Federal officials on Wednesday announced an ad campaign aimed at sobering up young drivers with the threat of prison and an unprecedented crackdown on drunken drivers through the Labor Day weekend.
Sgt. Ted Tingey with the Utah Highway Patrol, said the long weekend is one of two of the most popular drinking holidays, with Memorial Day being the other. The UHP, along with other state and local agencies, will begin cracking down on impaired drivers Friday with a saturation blitz. Efforts will continue through Labor Day with a few roadblock checkpoints scheduled within the next two weeks.
"We'd love to go out there and come away with nothing, but I'm sure we won't see that unless we change our habits and behaviors," Tingey said.
The National Highway Traffic Safety Administration, or NHTSA, took out radio and television ads that began airing Wednesday in English and Spanish on programs that appeal to 21- to 34-year-olds.
"People get so used to hearing it, they just don't worry about it anymore," Tingey said. The new campaign, he said will "kick it into high gear."
"That particular demographic is more at risk," said Nicole Nason, NHTSA's administrator, after announcing the campaign at a suburban Washington police academy. "They have a higher likelihood, or frequency, to drink and drive. They're also the least likely to wear their seat belts, the most likely to speed. So it's a target demographic that we really want to go after."
Coinciding with the ads, 11,000 law enforcement agencies will conduct sobriety checks and go on roving patrols until summer's end in what authorities say will be an unprecedented effort to get drunken drivers off the nation's roads.

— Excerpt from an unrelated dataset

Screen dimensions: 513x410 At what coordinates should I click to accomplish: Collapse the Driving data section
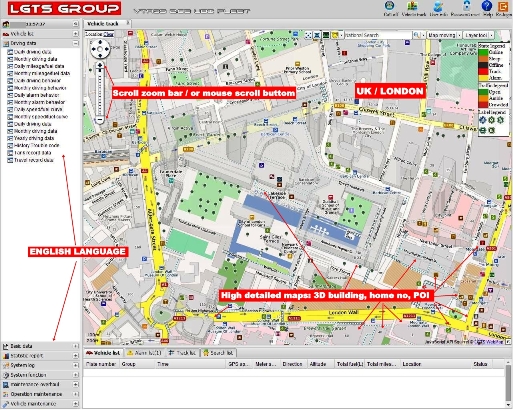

Previous public-awareness campaigns urged people not to drink and drive and to prevent their friends from getting behind the wheel while intoxicated. But they didn't put a dent in the problem alcohol-related traffic fatalities have remained virtually unchanged in a decade, Nason said. That's why the Bush administration decided to launch a punchier campaign, for which NHTSA has committed $11 million.